Sytuację utrudnia to, że dwa ugrupowania - koalicja sił centroprawicy na czele z prawicową Ligą oraz antysystemowy Ruch Pięciu Gwiazd - uważają się za zwycięzców wyborów i chcą stworzyć swój rząd, choć żadne z nich nie ma wymaganej do tego większości.

Ostatnie godziny, poprzedzające konsultacje w Pałacu Prezydenckim, doprowadziły do kolejnych podziałów.

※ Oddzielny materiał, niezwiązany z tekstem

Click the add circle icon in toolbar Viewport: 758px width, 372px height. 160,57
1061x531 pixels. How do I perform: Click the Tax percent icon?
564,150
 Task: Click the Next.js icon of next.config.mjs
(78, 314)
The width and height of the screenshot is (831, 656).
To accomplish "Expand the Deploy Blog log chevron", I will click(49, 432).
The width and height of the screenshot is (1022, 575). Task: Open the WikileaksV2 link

Kandydat Ruchu na premiera Luigi Di Maio zaproponował liderowi Ligi Matteo Salviniemu powołanie wspólnego gabinetu pod warunkiem, że do koalicji wejdzie tylko jego partia bez Forza Italia Silvio Berlusconiego, który utworzył cały blok centroprawicy.

Reklama

Ruch Pięciu Gwiazd był zawsze ostro krytykowany przez Berlusconiego, który formację tę nazwał "niebezpieczną sektą".

Obecnie to Berlusconi wydaje się największą przeszkodą na drodze do utworzenia wspólnego rządu Ruchu i Ligi - podkreślają komentatorzy w mediach.

Polityk Forza Italia, przewodniczący Parlamentu Europejskiego Antonio Tajani, odnosząc się w radiu RAI do możliwości rozłamu w bloku Berlusconiego, odparł, że centroprawica jest "zjednoczoną koalicją". Rząd bez Forza Italia jest jego zdaniem nierealny.

"Di Maio nie jest zwycięzcą tych wyborów" - oświadczył Tajani.

Na razie nie widać żadnej możliwości wyjścia z obecnego impasu.

Dominuje jednocześnie przekonanie, że prezydent Mattarella zrobi wszystko, by nie dopuścić do rozpisania następnych wyborów.